Dari perjalanan proses tersebut, ditemukan satu
kesimpulan bahwa riset artistik ini tidak cukup dimampatkan dalam satu
presentasi pertunjukan apalagi dengan durasi riset yang sangat terbatas. Pemetaan
riset akhirnya berkembang dan memiliki tuntutan bahwa apa yang akan dipresentasikan
dan dipertunjukkan adalah tahapan atau salah satu bagian/chapter dari
temuan terkait pengalaman keterpaparan dan pertemuan para aktor yang tengah
berkolaborasi. Dengan
begitu, riset artistik ini mempunyai tuntuan baru yaitu untuk dilanjutkan ke tahapan yang
lain dengan konsentrasi
riset pada kajian-kajian akademik mengenai sejarah, konteks penerjemahan teks, adaptasi,
dan relevansi. Terkait keberlanjutan, hingga riset ini dipresentasikan dan dipertunjukkan,
belum ada keputusan untuk membawa project ini ke tahapan berikutnya.
***
Menyaksikan Gelanggang: Stanislavski selama dua malam berturut-turut adalah
pengalaman berharga bagi saya, yang kemudian menimbulkan banyak
pantikan setelahnya,
khususnya tentang semesta pertunjukan itu sendiri.

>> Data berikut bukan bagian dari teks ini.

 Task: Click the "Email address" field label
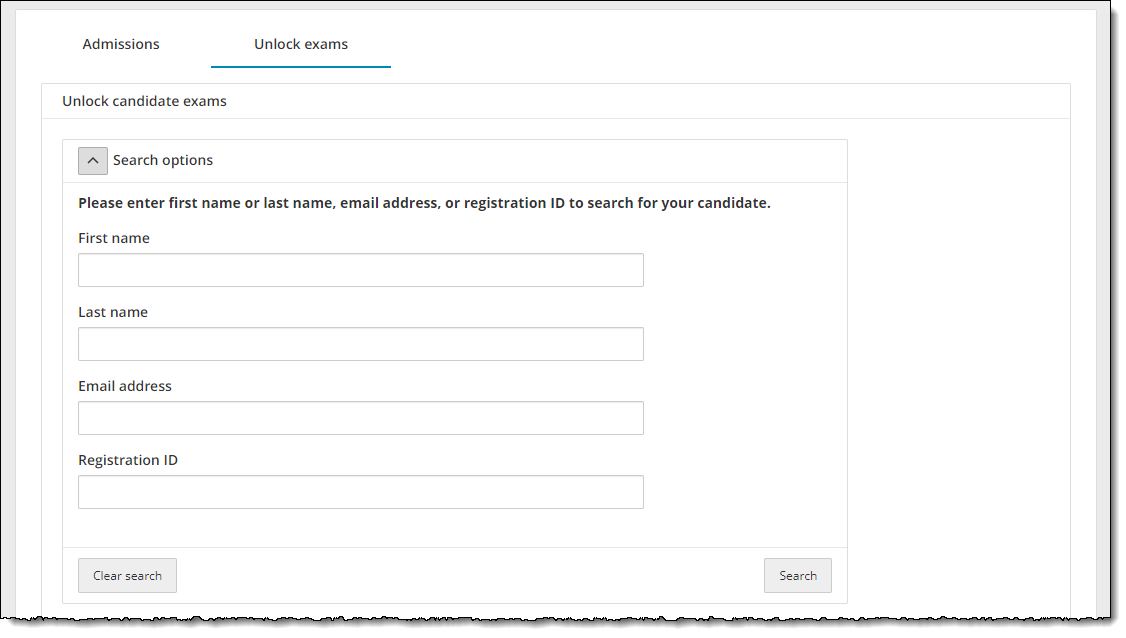click(125, 386)
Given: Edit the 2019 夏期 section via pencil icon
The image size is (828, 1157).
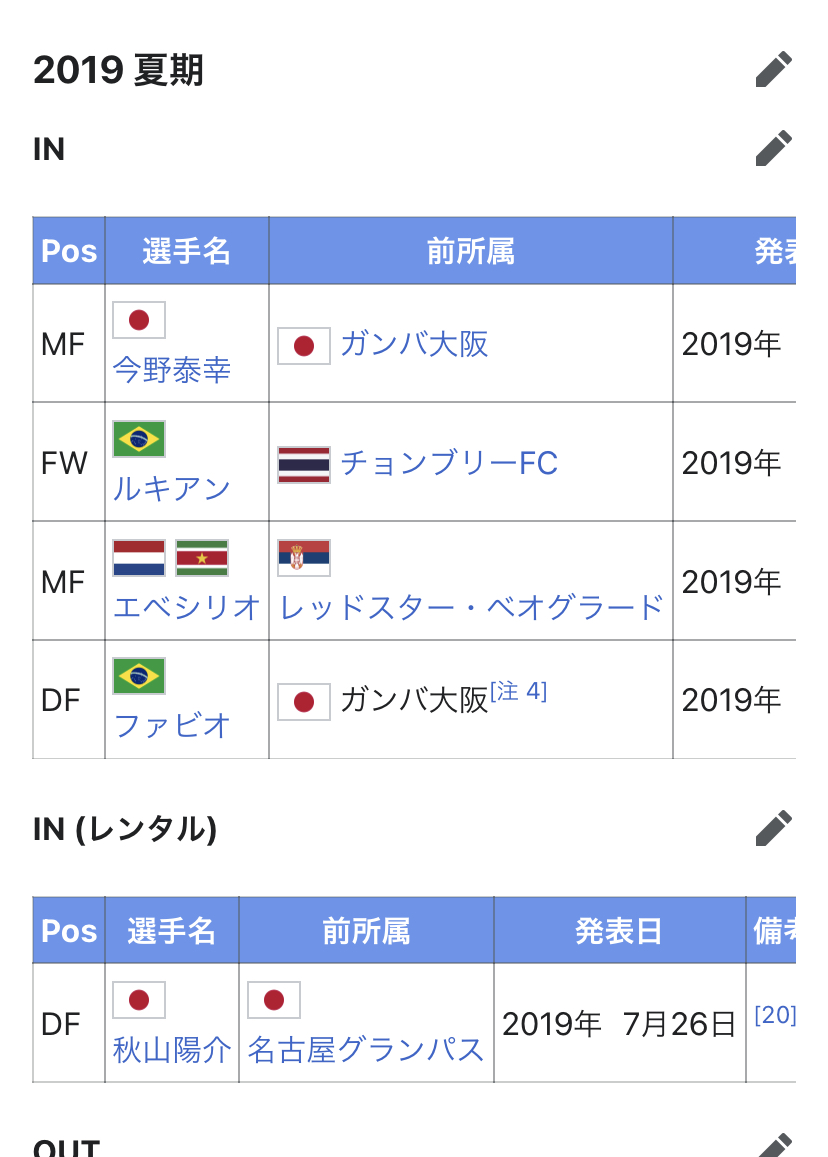Looking at the screenshot, I should [x=773, y=69].
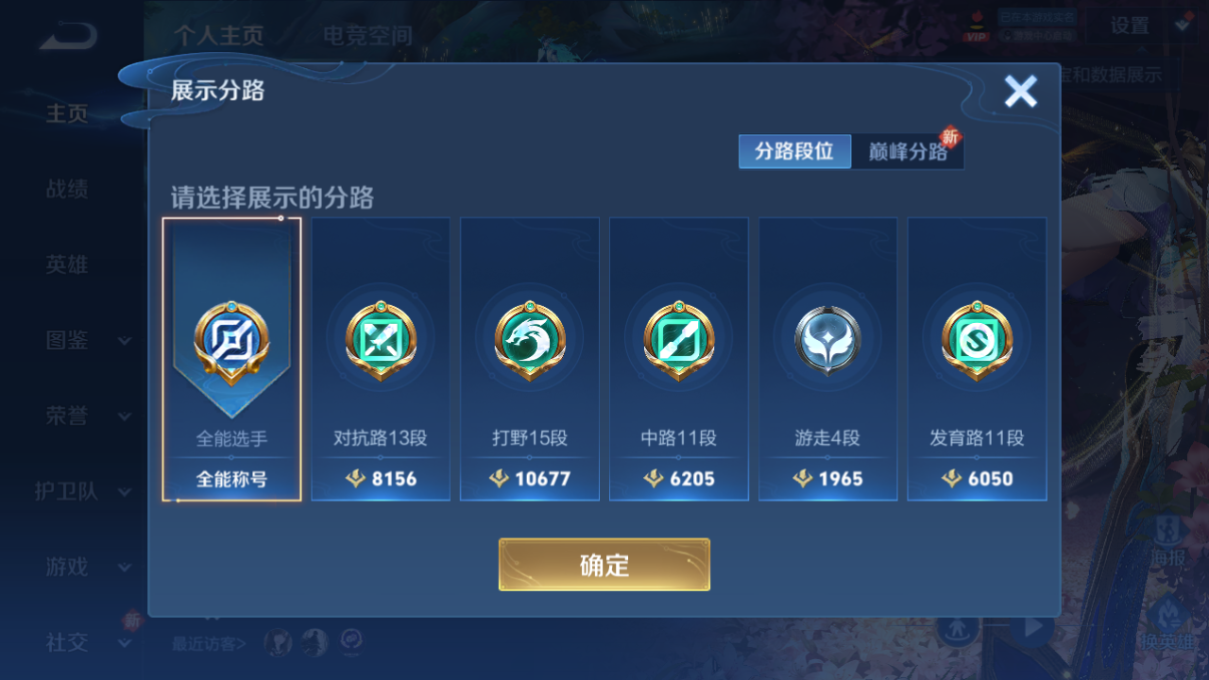Viewport: 1209px width, 680px height.
Task: Switch to the 巅峰分路 toggle option
Action: pos(907,152)
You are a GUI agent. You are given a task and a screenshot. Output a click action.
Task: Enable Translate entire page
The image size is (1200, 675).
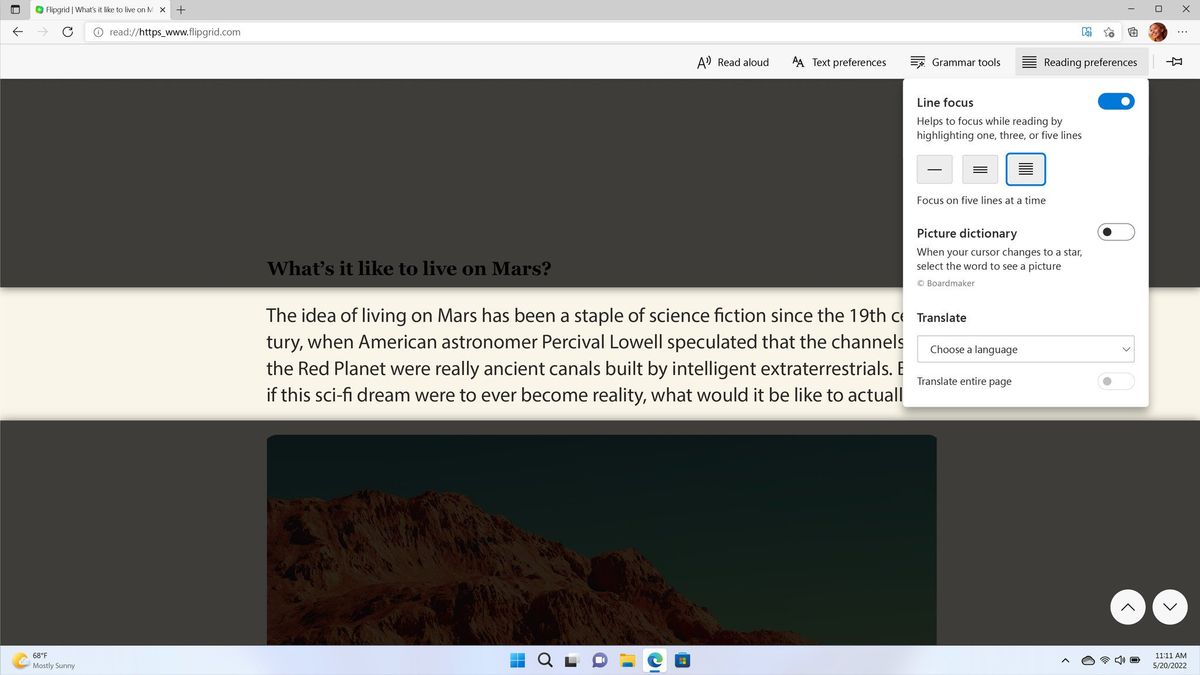pyautogui.click(x=1115, y=381)
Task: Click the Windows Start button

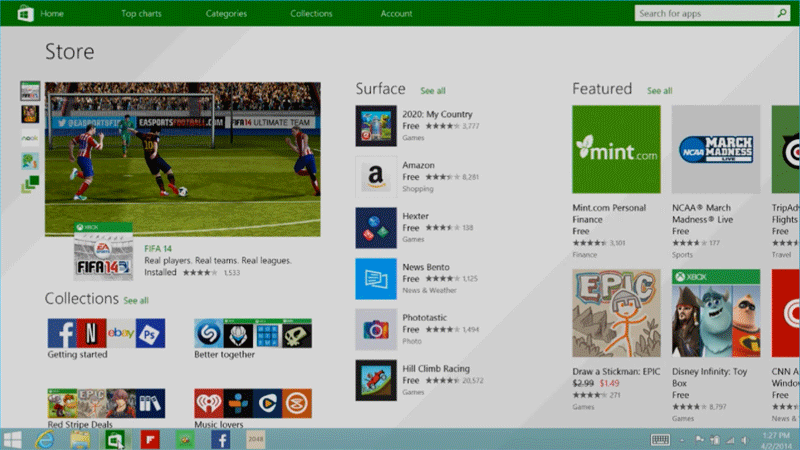Action: tap(14, 439)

Di awal pementasan, kedua sutradara mengemukakan
bahwa pertunjukan ini merupakan salah satu cara mereka membaca dan mengurai—tidak secara spesifik—bagaimana Metode Stanislavski bekerja, serta sejauh mana telah berkelindan, khususnya
di arena-arena berkesenian di Jakarta. Hal ini kemudian kita temukan pada lima
babak yang ditampilkan; (1) Membuka Konteks, (2) Lingkaran Berdoa/Lingkaran
Biografi Aktor, (3) Pemanasan Dulu Yuk../Menuliskan dan Melisankan, (4) Mendengar,
(5) Melepas Baju Aktor, (6) Rumusan Masalah, Huft. Bagi saya, pementasan ini
kemudian menjadi semacam laboratorium pertunjukan yang secara khusus mendalami
isi pikiran dan tindakan Stanislavski yang hari-hari ini masih cukup relevan
ketika dibenturkan pada proyeksi berkesenian itu sendiri.

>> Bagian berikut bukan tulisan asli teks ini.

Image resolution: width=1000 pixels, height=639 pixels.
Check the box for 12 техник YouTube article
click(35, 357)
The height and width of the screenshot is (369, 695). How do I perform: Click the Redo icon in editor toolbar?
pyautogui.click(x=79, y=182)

Pada tataran gagasan dan wacana yang hendak
dibangun, pementasan ini memberi kesan eksperimental yang kemudian menciptakan
banyak kemungkinan. Namun demikian, rasanya saya perlu juga memberi komentar
jujur yang lain, tentang bagaimana saya sedikit merasa bosan di tengah-tengah
pertunjukan; apakah karena ritme pertunjukan yang terasa datar saja atau durasinya
yang cukup panjang—di malam pertama tembus dua jam lebih. Saya
sepertinya perlu memeriksa ulang sebab apa yang saya temukan pada pertunjukan
di malam pertama, tidak saya temukan di malam kedua meskipun masih dalam satu
judul pementasan yang sama. Situasi—yang menurut saya—sepertinya disunting cukup tergesa-gesa oleh
sutradara setelah melewati sesi diskusi yang berlangsung setelah pertunjukan di
malam pertama, sehingga
di malam kedua, hampir sebagian besar penampilan—yang menurut saya cukup penting dan menarik,
khususnya di babak kedua, ketika para aktor menceritakan bagaimana awal mula pertemuan
mereka dengan teater, mengenal Stanislavski, hingga akhirnya memutuskan
terlibat di dalam project ini—dipangkas.
Pemangkasan ini secara gamblang menimbulkan “gangguan”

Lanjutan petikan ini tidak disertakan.